Data:
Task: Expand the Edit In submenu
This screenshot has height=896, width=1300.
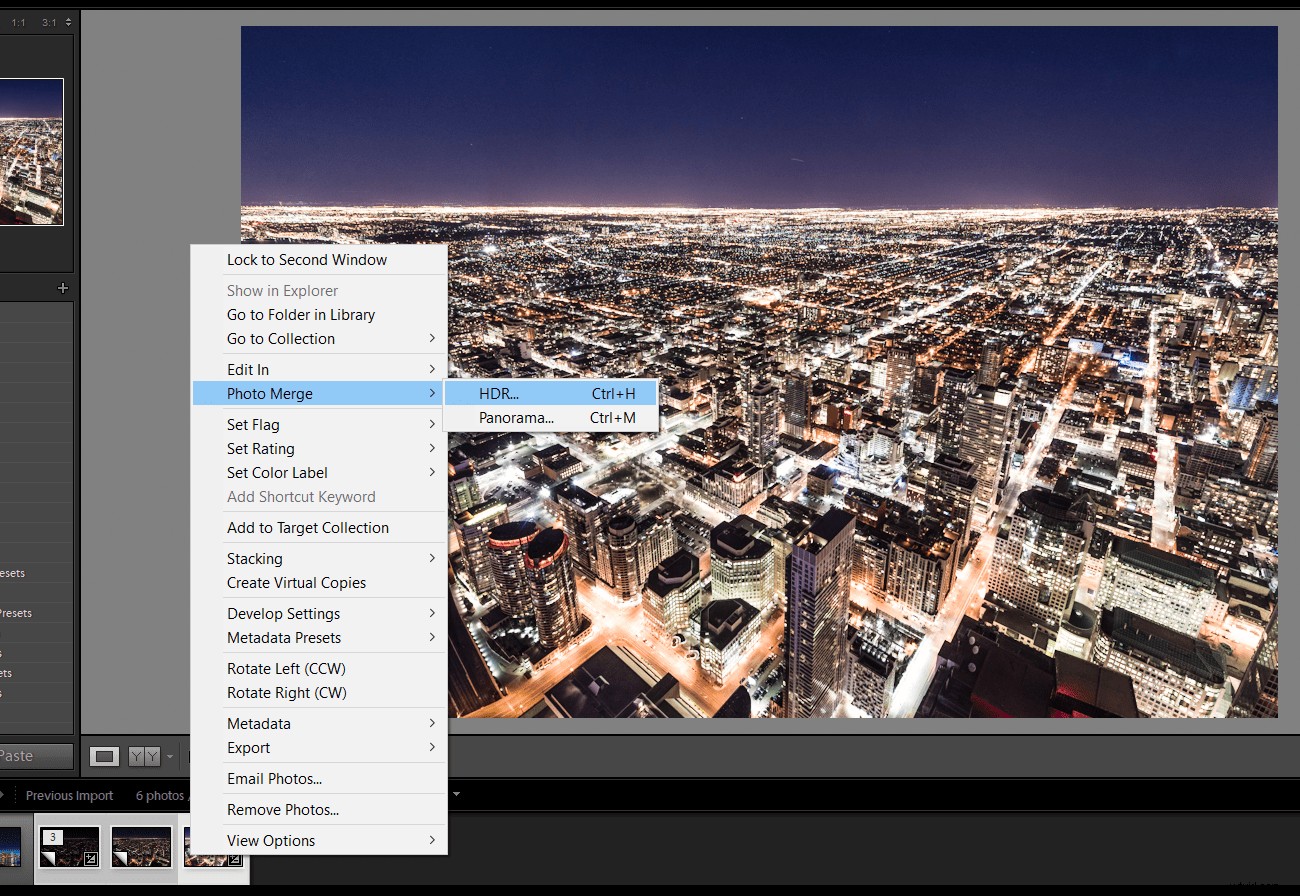Action: (x=248, y=369)
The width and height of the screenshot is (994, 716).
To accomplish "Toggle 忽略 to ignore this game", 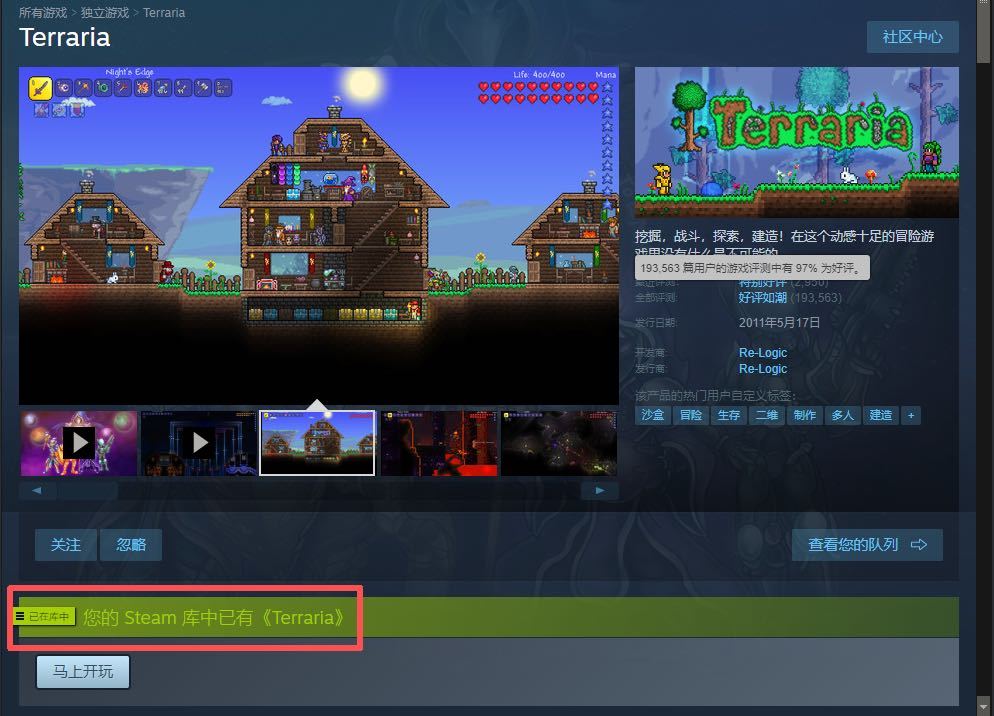I will pos(131,545).
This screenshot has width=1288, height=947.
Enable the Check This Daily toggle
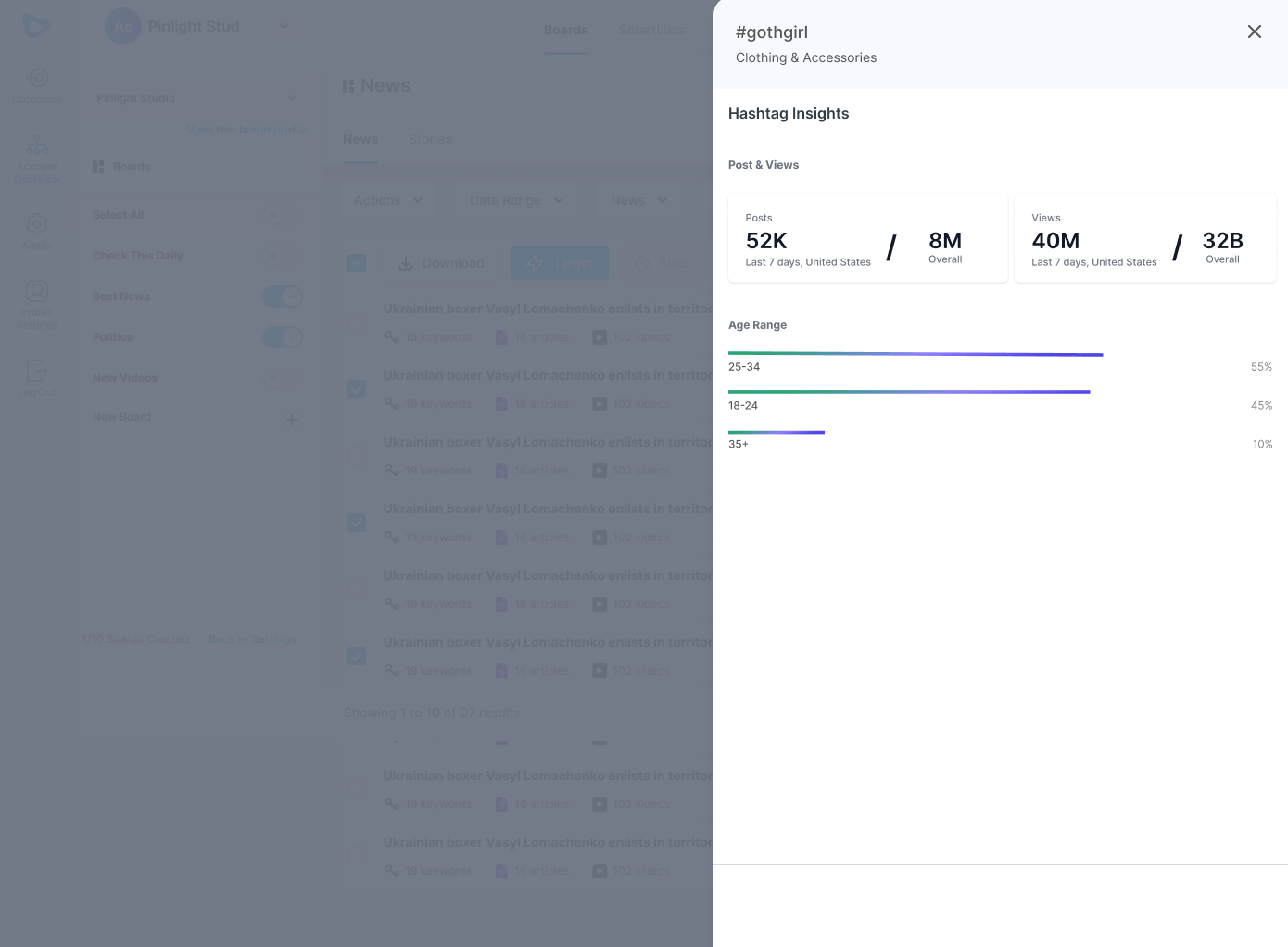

Exercise brief:
Set down only the lines from the one with "This screenshot has width=1288, height=947." through the end of the entries, exactly as they appear, leaving out each picture.

Answer space:
This screenshot has width=1288, height=947.
Enable the Check This Daily toggle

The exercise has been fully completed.